Nasz syn Bruno ma wadę serca, tzw. HLHS – hypoplastic left heart syndrom. Lekarz nie miał dla mnie litości, nie rozumiał, co czuję i o czym w tej chwili myślę. Nie interesowało go to, że płaczę i powiedział mi wprost, że życie z moim dzieckiem będzie dla mnie koszmarem, że nigdy nie zaznam spokoju i jeśli mam choć trochę rozsądku, mam się zdecydować na przerwanie ciąży! Nigdy żadne słowa nie bolały mnie tak bardzo, nigdy wcześniej nie doświadczyłam bólu fizycznego po tym, co usłyszałam… Miałam pod sercem najukochańszą istotę na świecie, która niczego nieświadoma rośnie sobie bezpiecznie i przygotowuje się na nasze spotkanie. Jak mogłam go skrzywdzić?

Pozycje ze zbioru danych:
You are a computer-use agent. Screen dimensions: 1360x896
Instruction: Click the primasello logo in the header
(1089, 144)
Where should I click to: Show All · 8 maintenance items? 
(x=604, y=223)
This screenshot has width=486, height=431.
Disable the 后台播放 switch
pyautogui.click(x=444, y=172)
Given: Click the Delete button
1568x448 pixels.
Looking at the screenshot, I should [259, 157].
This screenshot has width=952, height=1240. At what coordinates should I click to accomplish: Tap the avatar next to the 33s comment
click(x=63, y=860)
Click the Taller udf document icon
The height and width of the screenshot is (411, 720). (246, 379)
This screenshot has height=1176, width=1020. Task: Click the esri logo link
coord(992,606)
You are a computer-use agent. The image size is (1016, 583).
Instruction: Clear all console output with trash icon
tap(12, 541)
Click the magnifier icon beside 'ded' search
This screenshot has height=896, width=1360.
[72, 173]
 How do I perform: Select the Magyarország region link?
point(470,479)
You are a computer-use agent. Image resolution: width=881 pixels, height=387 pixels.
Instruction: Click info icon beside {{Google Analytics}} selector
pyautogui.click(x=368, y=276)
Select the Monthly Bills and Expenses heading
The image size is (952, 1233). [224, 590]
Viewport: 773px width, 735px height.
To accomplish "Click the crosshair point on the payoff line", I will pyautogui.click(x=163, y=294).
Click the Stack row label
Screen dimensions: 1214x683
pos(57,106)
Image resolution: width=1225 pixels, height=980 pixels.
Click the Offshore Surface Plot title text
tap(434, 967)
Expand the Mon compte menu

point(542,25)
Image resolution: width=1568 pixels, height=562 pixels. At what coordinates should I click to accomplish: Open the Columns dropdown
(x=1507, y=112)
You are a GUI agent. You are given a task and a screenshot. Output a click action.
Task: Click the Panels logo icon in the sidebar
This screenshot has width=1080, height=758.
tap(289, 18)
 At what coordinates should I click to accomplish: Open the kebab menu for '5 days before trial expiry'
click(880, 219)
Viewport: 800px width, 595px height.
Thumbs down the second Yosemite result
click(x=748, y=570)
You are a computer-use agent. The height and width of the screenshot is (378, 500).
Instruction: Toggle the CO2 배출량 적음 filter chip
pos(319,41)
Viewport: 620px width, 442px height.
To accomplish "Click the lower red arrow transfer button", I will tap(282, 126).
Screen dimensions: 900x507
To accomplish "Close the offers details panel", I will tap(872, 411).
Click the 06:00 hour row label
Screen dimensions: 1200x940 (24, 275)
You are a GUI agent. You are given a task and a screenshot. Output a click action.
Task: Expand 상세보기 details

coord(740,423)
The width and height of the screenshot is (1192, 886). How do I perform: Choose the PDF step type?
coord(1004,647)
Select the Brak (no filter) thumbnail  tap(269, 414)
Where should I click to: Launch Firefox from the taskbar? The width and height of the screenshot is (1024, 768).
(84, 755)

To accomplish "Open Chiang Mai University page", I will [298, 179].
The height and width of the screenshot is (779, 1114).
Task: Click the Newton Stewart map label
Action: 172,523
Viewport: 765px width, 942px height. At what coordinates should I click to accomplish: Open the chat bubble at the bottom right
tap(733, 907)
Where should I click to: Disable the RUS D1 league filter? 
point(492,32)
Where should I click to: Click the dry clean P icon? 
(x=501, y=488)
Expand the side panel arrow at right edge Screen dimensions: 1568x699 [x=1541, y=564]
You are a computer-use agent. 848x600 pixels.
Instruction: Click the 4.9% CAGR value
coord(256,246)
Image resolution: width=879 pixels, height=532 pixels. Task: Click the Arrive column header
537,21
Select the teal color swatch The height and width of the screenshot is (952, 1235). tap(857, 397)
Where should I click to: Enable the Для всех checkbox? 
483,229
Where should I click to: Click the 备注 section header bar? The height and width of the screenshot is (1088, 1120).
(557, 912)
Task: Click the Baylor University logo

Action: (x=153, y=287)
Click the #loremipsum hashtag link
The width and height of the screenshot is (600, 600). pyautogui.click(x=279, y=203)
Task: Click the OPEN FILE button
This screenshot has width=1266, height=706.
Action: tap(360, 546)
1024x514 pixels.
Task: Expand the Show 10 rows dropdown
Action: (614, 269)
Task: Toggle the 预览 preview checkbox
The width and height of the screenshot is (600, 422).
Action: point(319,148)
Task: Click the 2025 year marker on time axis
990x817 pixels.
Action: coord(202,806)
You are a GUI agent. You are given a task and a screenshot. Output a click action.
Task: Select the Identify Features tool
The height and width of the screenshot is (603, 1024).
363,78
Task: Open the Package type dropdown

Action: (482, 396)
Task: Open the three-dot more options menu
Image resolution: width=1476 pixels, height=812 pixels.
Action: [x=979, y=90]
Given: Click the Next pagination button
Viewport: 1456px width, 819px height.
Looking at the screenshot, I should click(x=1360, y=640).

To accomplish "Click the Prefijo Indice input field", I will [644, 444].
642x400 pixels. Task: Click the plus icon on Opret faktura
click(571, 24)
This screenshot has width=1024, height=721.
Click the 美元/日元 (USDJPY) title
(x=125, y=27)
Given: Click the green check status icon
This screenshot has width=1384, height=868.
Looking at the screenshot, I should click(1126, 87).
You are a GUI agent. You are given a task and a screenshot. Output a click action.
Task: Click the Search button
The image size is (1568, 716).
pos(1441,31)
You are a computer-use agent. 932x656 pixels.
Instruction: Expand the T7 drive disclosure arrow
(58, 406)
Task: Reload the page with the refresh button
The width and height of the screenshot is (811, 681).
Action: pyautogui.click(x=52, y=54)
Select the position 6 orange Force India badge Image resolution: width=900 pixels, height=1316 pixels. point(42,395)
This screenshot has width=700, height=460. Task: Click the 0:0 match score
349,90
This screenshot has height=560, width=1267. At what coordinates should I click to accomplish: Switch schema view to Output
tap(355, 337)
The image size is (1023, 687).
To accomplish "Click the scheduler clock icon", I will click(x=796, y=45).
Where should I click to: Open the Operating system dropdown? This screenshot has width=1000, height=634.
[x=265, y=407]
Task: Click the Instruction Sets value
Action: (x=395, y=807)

*Ćwiczenie*
Proszę przytoczyć fragment tekstu o wadzie serca syna, który zaczyna się od słów zawierających "Nasz syn Bruno" i kończy na "mogłam go skrzywdzić?", zamieniając w nim "Lekarz" na "Kardiolog".

*Odpowiedź*
Nasz syn Bruno ma wadę serca, tzw. HLHS – hypoplastic left heart syndrom. Kardiolog nie miał dla mnie litości, nie rozumiał, co czuję i o czym w tej chwili myślę. Nie interesowało go to, że płaczę i powiedział mi wprost, że życie z moim dzieckiem będzie dla mnie koszmarem, że nigdy nie zaznam spokoju i jeśli mam choć trochę rozsądku, mam się zdecydować na przerwanie ciąży! Nigdy żadne słowa nie bolały mnie tak bardzo, nigdy wcześniej nie doświadczyłam bólu fizycznego po tym, co usłyszałam… Miałam pod sercem najukochańszą istotę na świecie, która niczego nieświadoma rośnie sobie bezpiecznie i przygotowuje się na nasze spotkanie. Jak mogłam go skrzywdzić?